- [Directive]: Render the lines of the listing below as a numbered list, from the line containing "Screen dimensions: 515x388" through the end of the listing, with both ends included and blank lines omitted. Leave the pictures out.

- [Data for this exercise]:

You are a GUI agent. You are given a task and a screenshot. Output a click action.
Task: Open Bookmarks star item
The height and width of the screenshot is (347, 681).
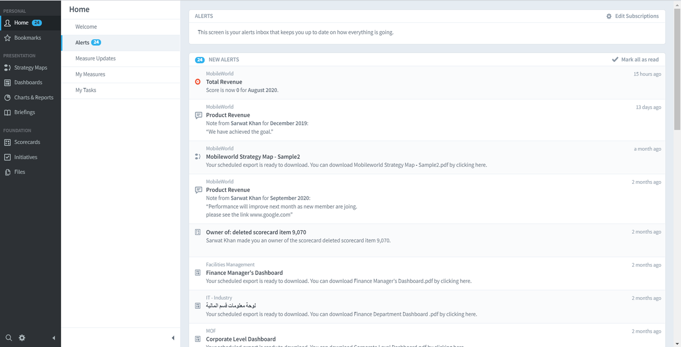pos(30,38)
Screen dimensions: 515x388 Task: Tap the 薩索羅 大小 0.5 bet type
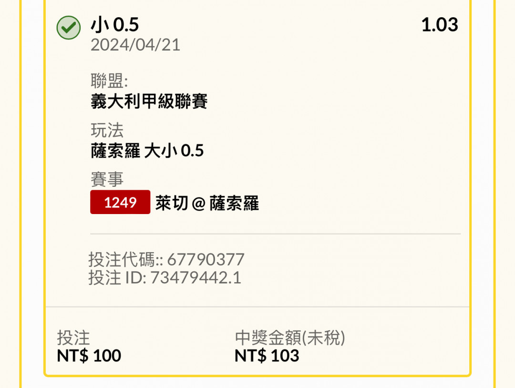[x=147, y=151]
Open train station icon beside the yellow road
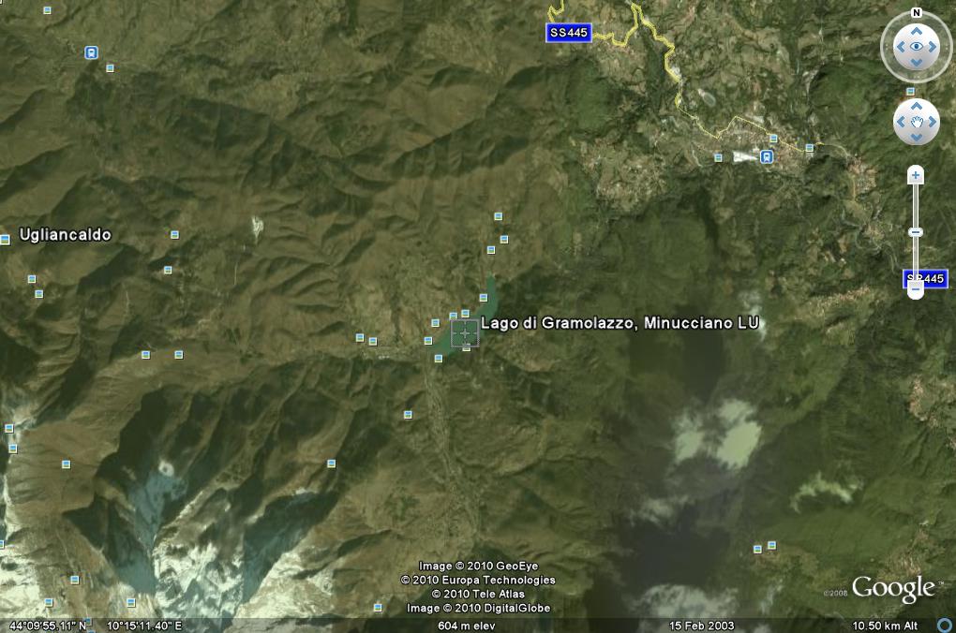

- [Response for this exercise]:
1. Screen dimensions: 515x388 Task: Tap the 薩索羅 大小 0.5 bet type
2. [x=147, y=151]
3. Open train station icon beside the yellow road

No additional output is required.